Of the lines below, copy those that hold the word "agent".

○ ○ ○

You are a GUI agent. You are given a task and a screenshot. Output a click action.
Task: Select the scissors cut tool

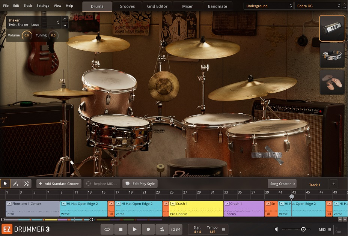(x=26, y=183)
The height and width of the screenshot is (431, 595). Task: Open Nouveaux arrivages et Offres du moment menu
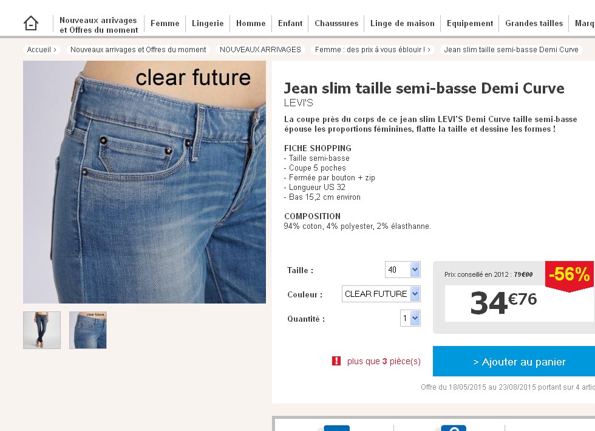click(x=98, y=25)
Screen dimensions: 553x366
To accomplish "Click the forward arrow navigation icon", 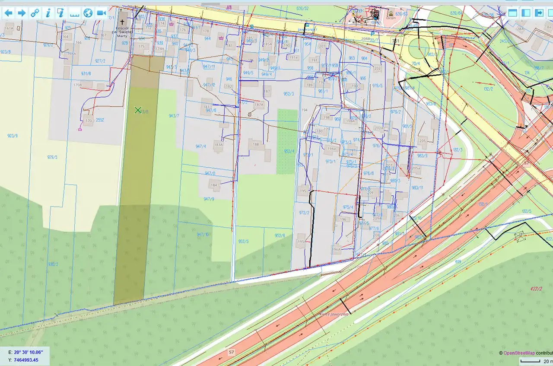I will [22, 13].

○ ○ ○

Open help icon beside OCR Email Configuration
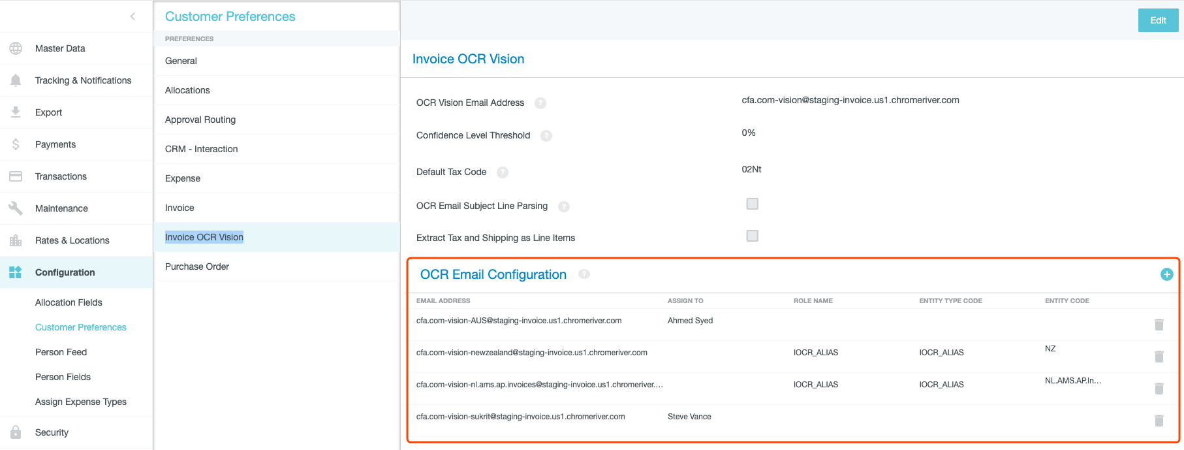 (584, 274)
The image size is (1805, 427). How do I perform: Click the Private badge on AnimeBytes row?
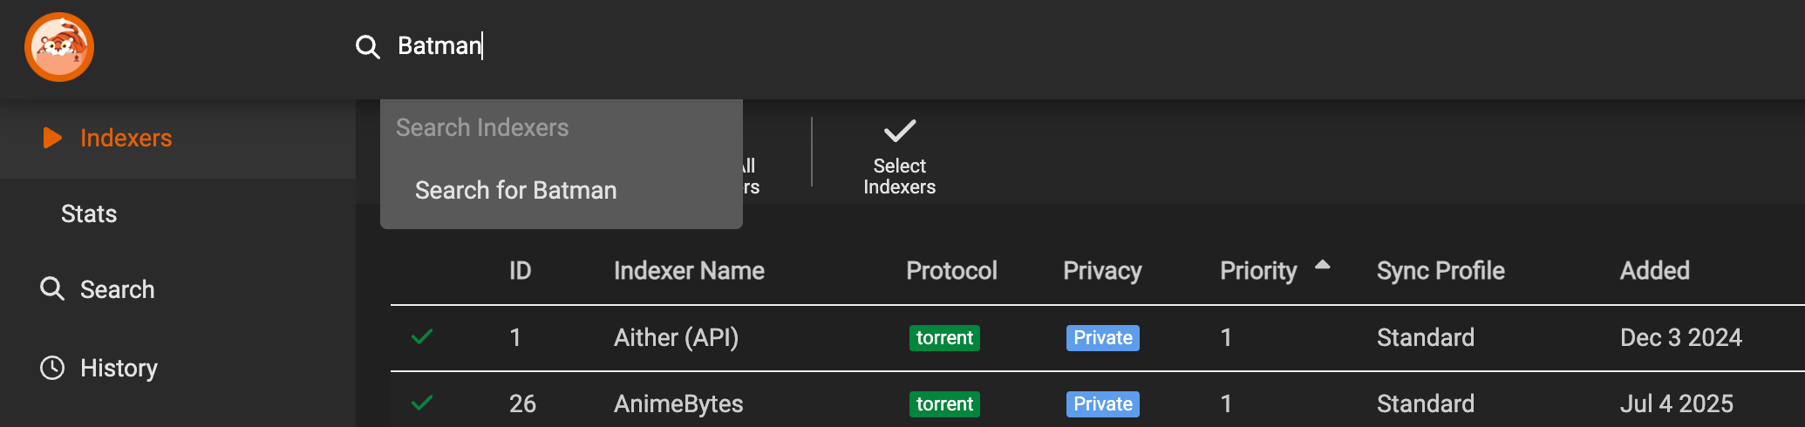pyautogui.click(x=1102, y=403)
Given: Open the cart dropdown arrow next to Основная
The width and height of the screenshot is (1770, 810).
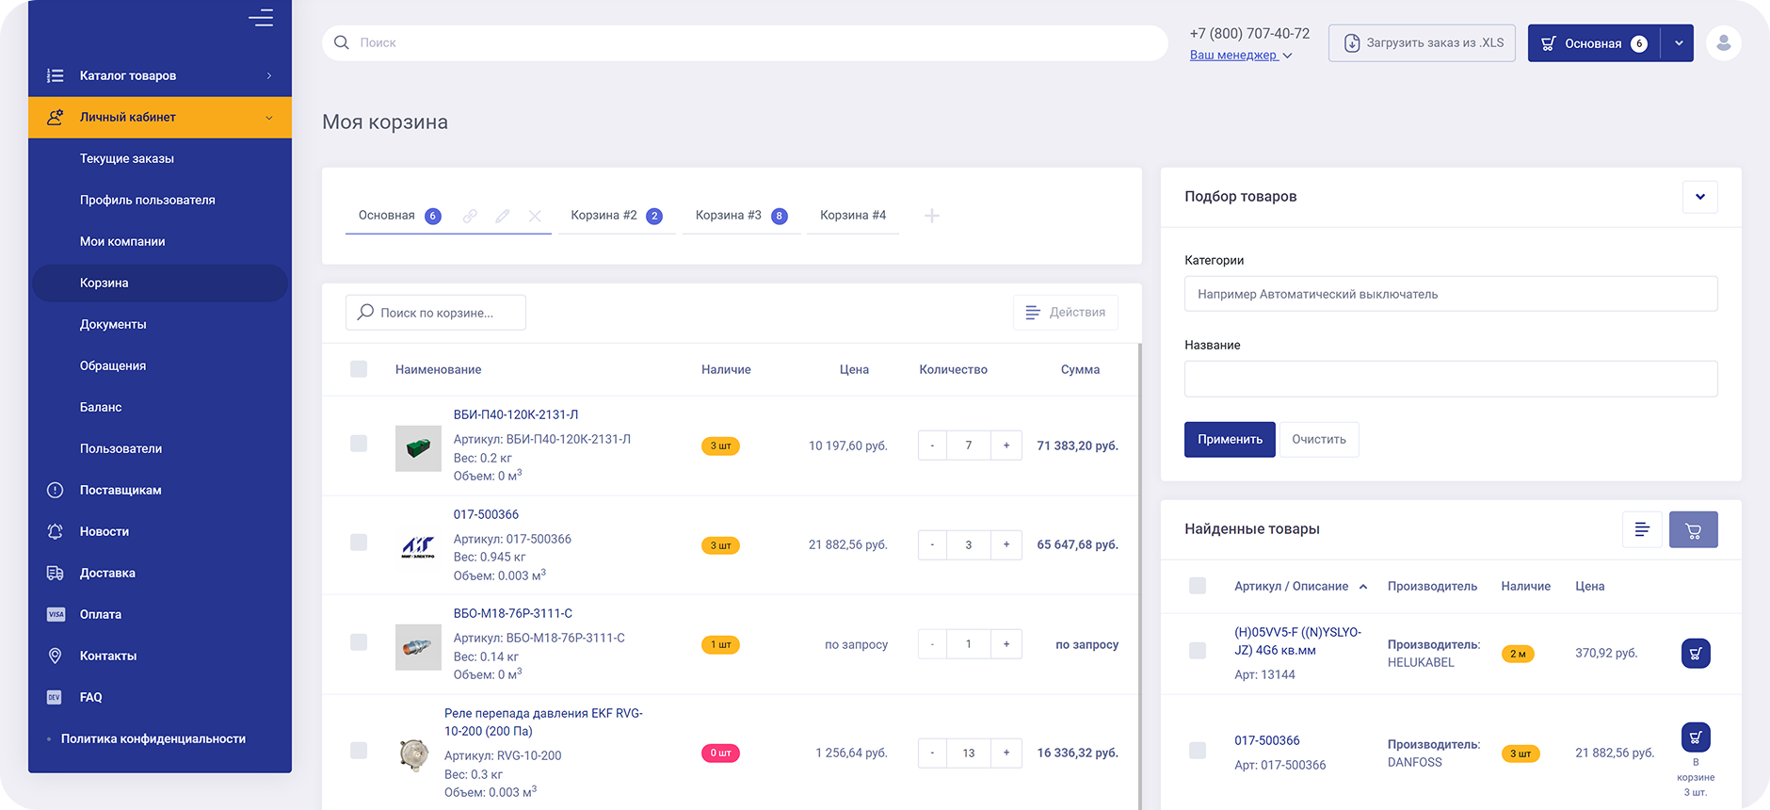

○ ○ ○

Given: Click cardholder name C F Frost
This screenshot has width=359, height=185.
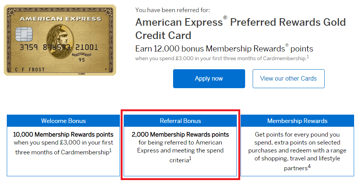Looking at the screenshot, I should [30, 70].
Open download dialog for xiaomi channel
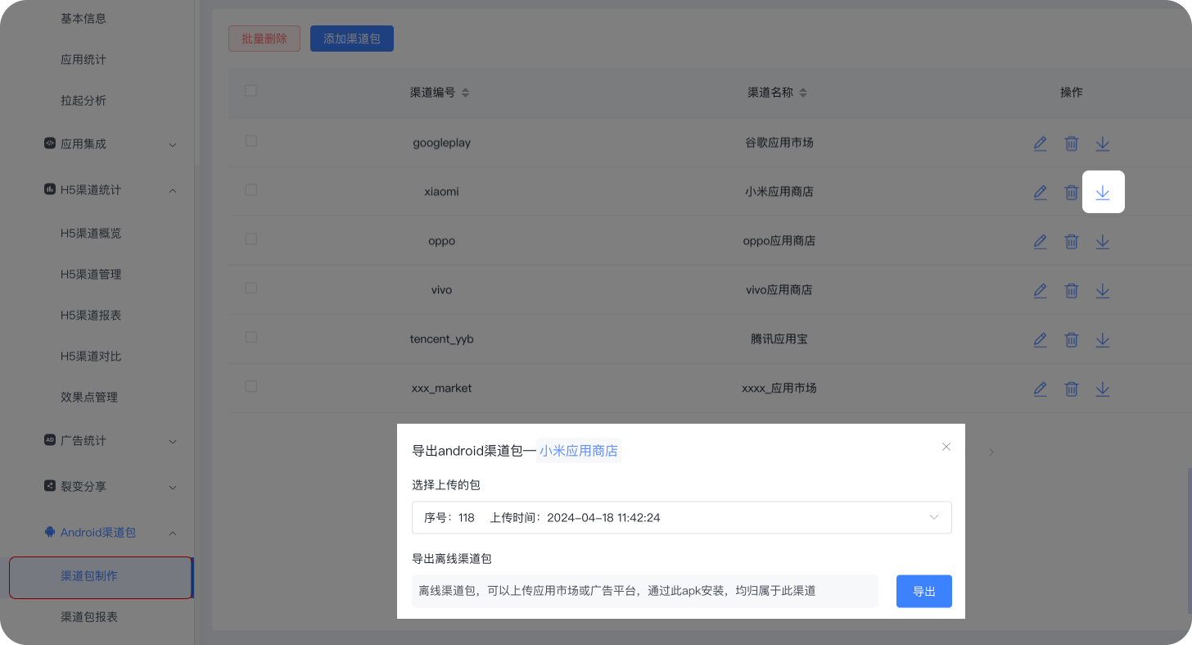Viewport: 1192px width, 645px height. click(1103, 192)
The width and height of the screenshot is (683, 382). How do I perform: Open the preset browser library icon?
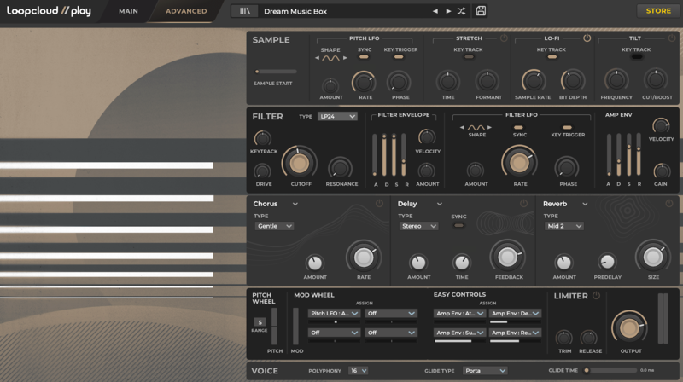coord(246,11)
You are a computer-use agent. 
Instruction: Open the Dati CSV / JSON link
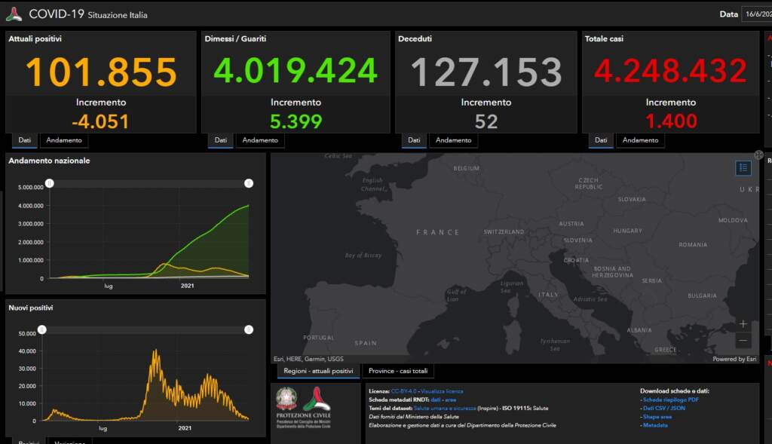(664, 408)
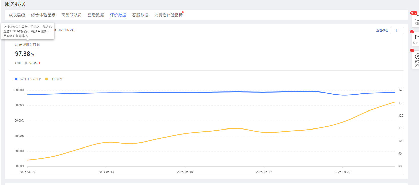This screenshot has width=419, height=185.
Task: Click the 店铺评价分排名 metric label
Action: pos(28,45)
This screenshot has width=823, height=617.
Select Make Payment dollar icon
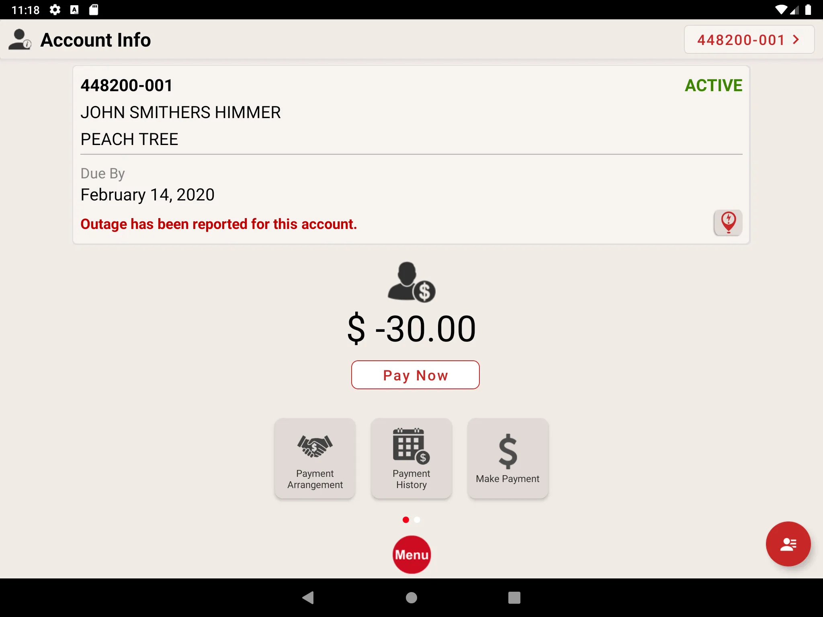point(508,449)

○ ○ ○

■ **Response area**:
You are a GUI agent. You are given a task and a screenshot. Output a click action.
You are a computer-use agent. 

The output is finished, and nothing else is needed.